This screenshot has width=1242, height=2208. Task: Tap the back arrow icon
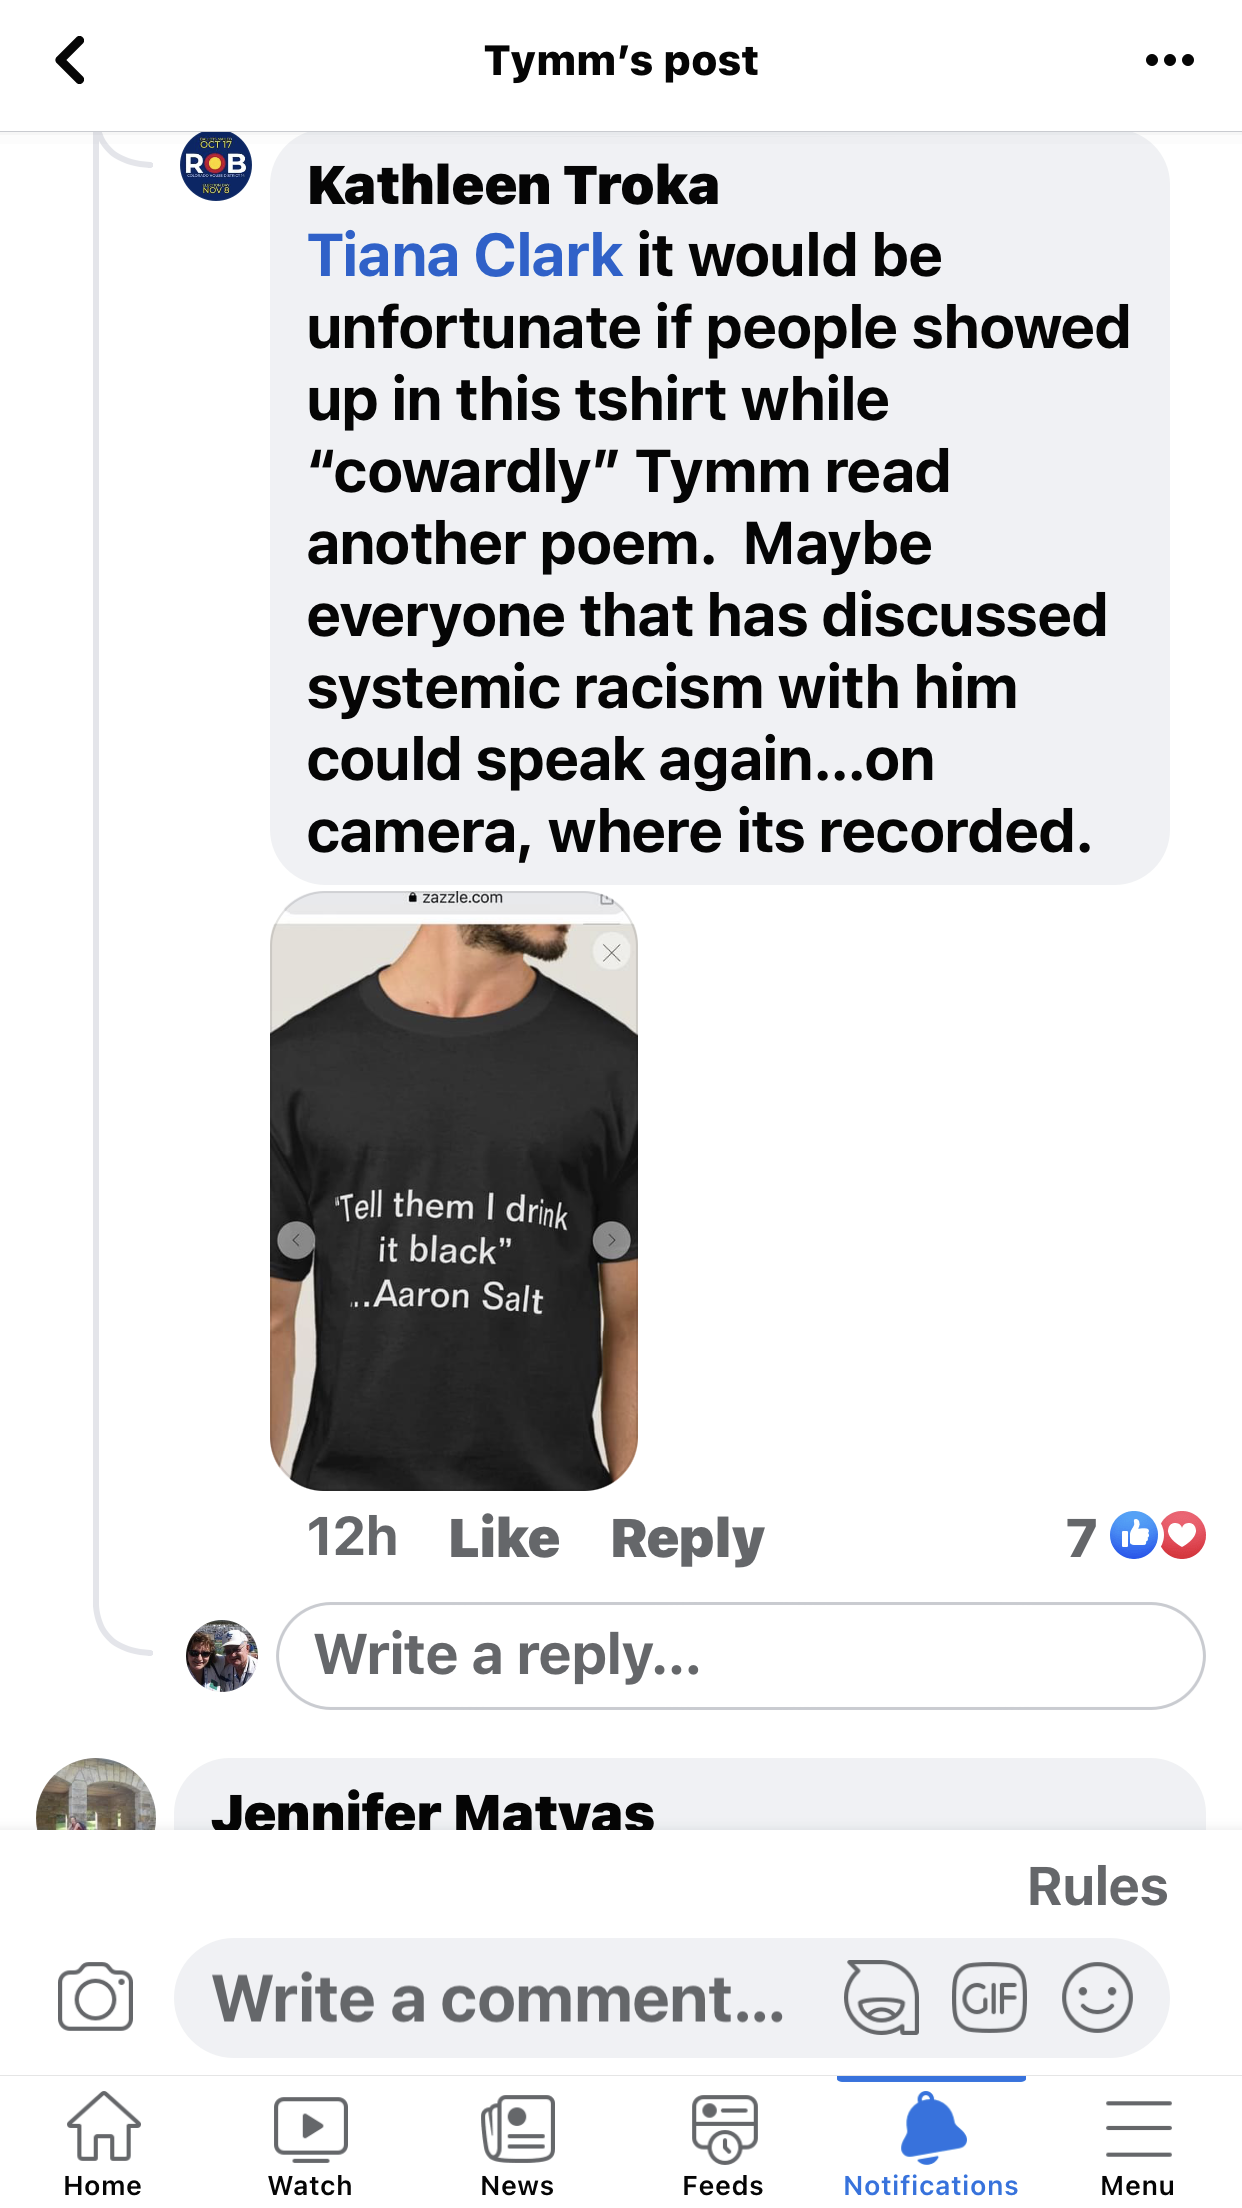tap(70, 61)
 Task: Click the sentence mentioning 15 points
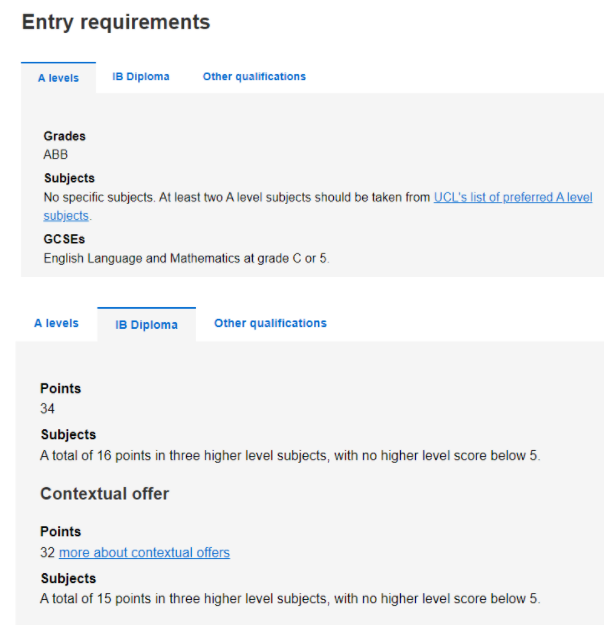pos(290,599)
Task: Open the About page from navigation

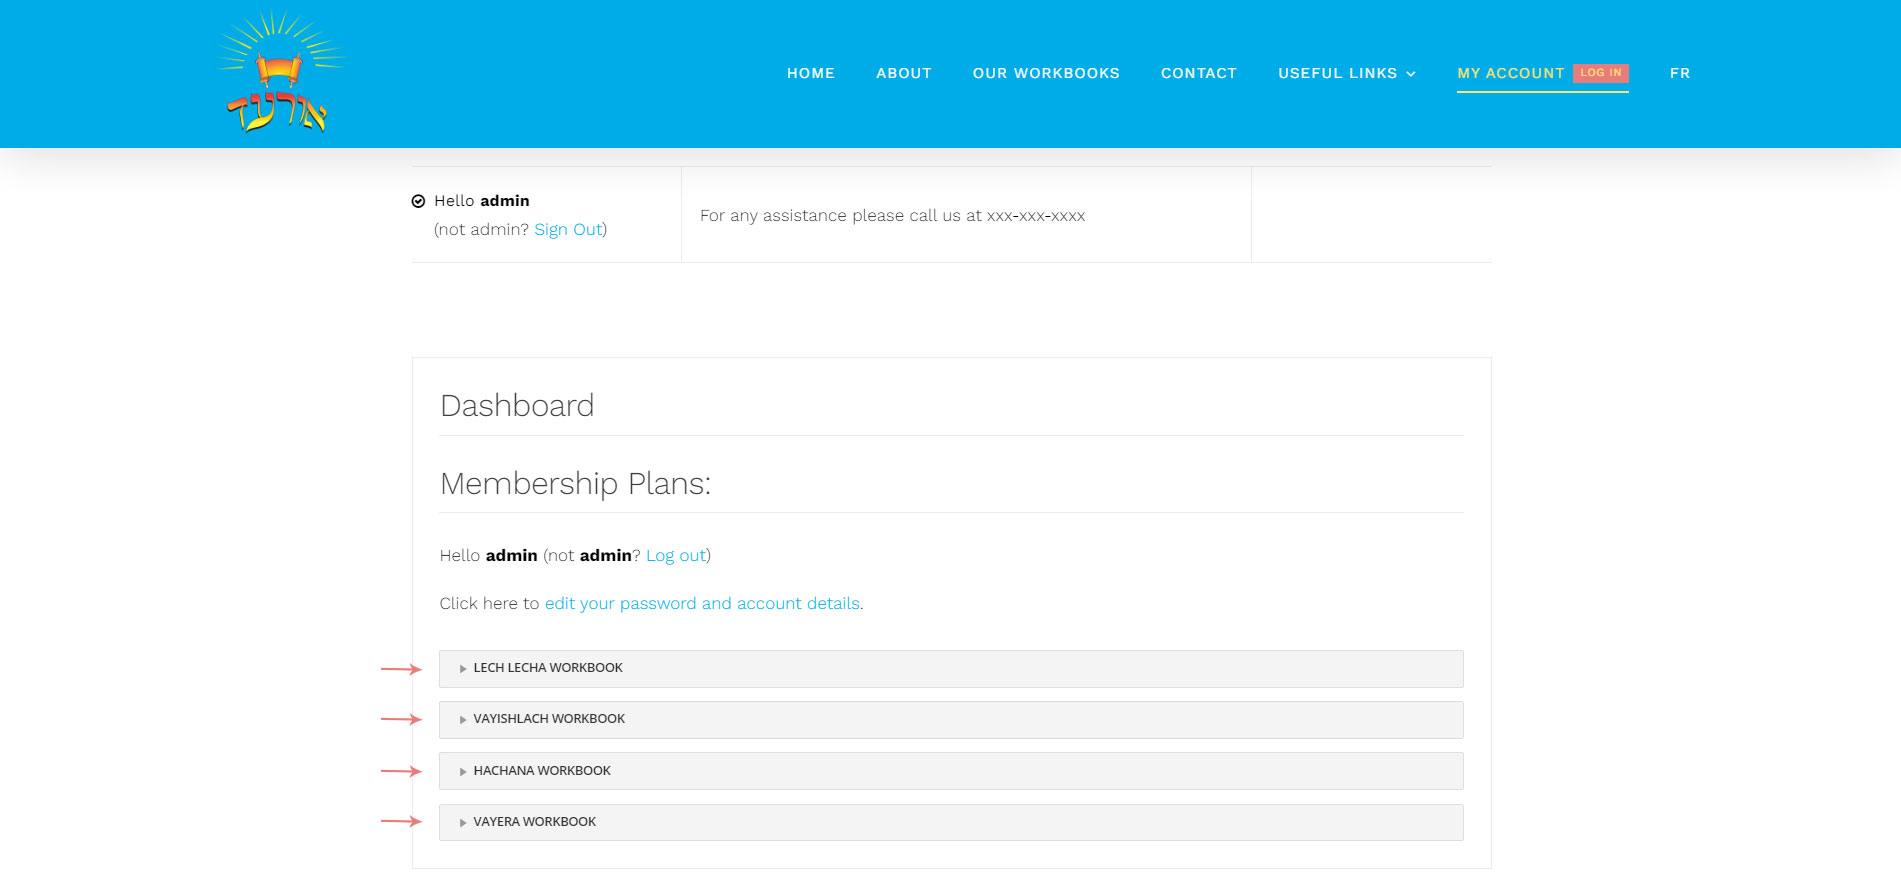Action: pos(903,73)
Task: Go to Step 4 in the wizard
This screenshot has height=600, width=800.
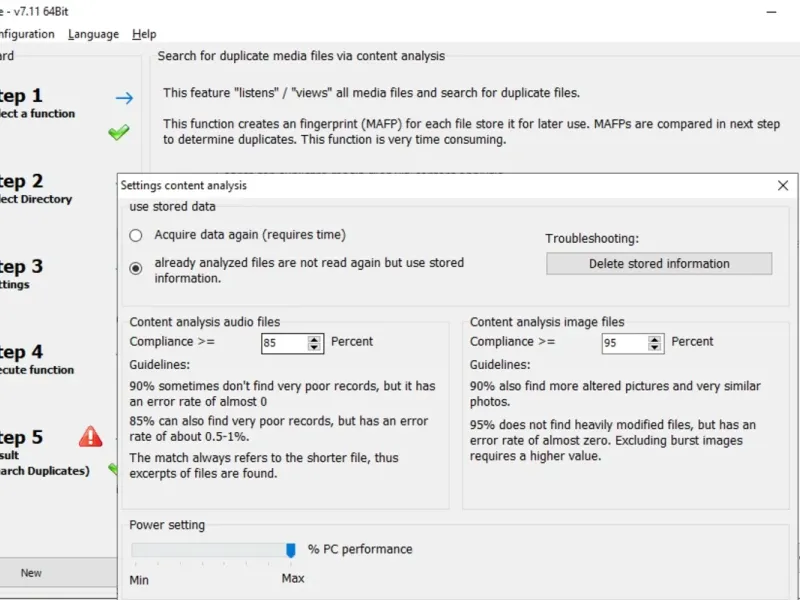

☆ ☆ ☆ ☆ ☆ ☆ ☆

__EXERCISE__: The job is to set down the whole listing exactly, excluding any images.

__RESPONSE TO THE EXERCISE__:
This screenshot has width=1242, height=2208. Task: Tap the back arrow icon
tap(70, 61)
 Task: Click the sentence mentioning 15 points
pos(290,599)
Task: Open the About page from navigation

Action: pos(903,73)
Task: Go to Step 4 in the wizard
This screenshot has height=600, width=800.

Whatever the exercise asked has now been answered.